Луч света показал аптечную склянку.
– Оно! – сказал понятой, взвесив склянку в руке.
Самсонова охнула и – не держали ноги – присела на кучу картофеля.
– Так как же будем, что нужно думать? – спросил ее Нестеров.
– Зарезал он меня, проклятый, – со слезами ответила Самсонова. – Чтоб не жить ему! Молодежь пошла!..
– Ври, да не завирайся, Михайловна, – оговорил ее знакомый понятой. – Воров никак не переведем, вот так и скажи! Повелся Самсонов с Окуневым, с Густиновым. Послушайте, что о них люди говорят.
Верно.
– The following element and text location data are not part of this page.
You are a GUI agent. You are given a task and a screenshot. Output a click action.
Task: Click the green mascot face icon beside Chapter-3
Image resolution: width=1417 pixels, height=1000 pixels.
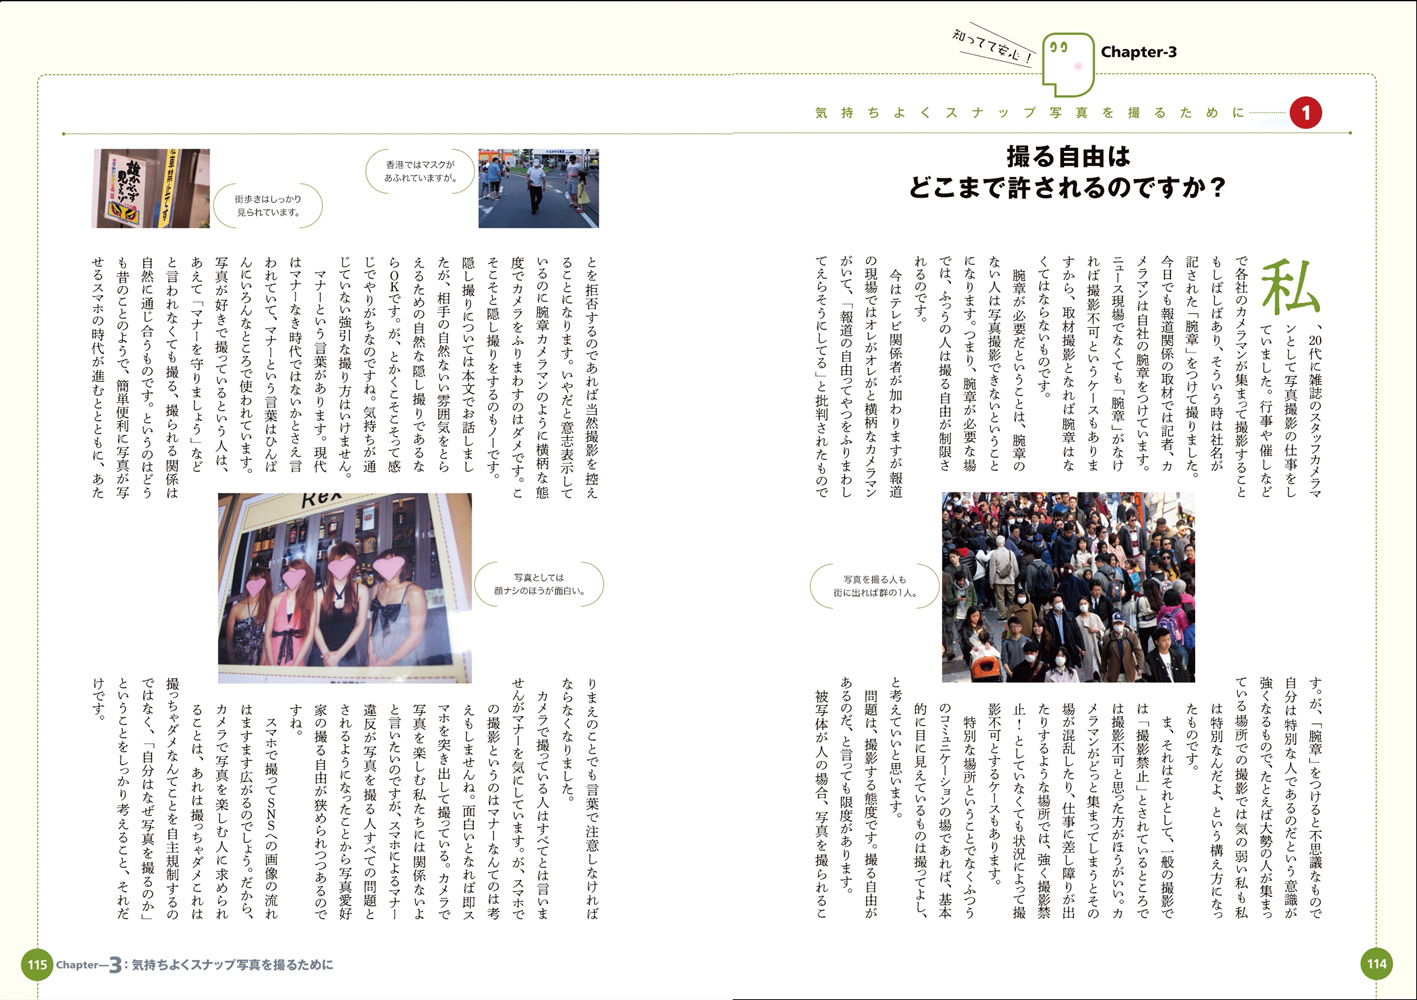(x=1066, y=59)
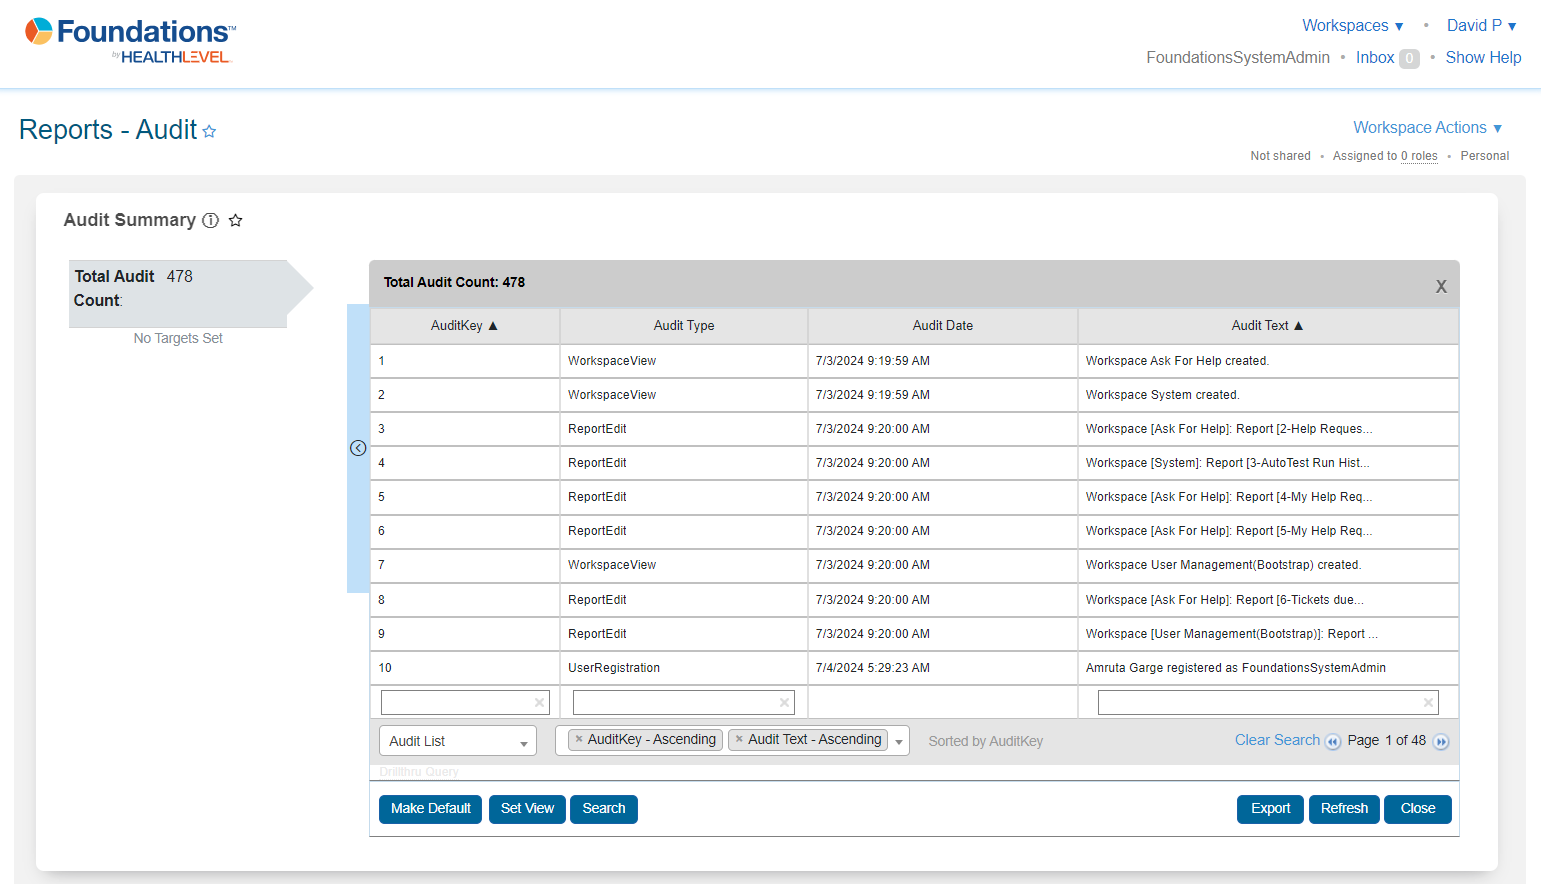The image size is (1541, 884).
Task: Go to the next page of audit results
Action: 1441,742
Говорили на Сендунах о семействе Густинова, поминая, как Филат над родным сыном Василием измывался, пока не сбыл его государству на хлеба, как, живя богато, не брезгал спекульнуть тем, другим. Говорили о пьянках «втихую» и о буйных кутежах, о широкой жизни мастера Окунева, Самсонова и некоторых других. Общественное мнение вставало против них, ходившие слухи о хищениях золота принимались за бесспорное.
У Нестерова и у его товарищей по работе возникал иной вопрос, который они ничуть не стеснялись задавать поздним обличителям:
– Хорошо, товарищи. Ваши показания помогают следствию. Судите вы правильно. А позвольте вас спросить вот о чем: не день, не месяц, не год сорят люди деньгами, живут куда выше трудового дохода, который у них такой же, как у вас. Вы это видите. Теперь вы об этом охотно говорите. А где вы были раньше и о чем вы думали? Почему вы раньше, два года тому назад, не пришли сюда поделиться тем, о чем мы сейчас с вами беседуем?
ГЛАВА ЧЕТВЕРТАЯ
1
Чувства следователя находятся под влиянием, под непосредственным воздействием личностей подследственных и свидетелей. Хочет он или не хочет, у него возникают симпатии и антипатии. И он старается контролировать их фактами, истолкованием фактов.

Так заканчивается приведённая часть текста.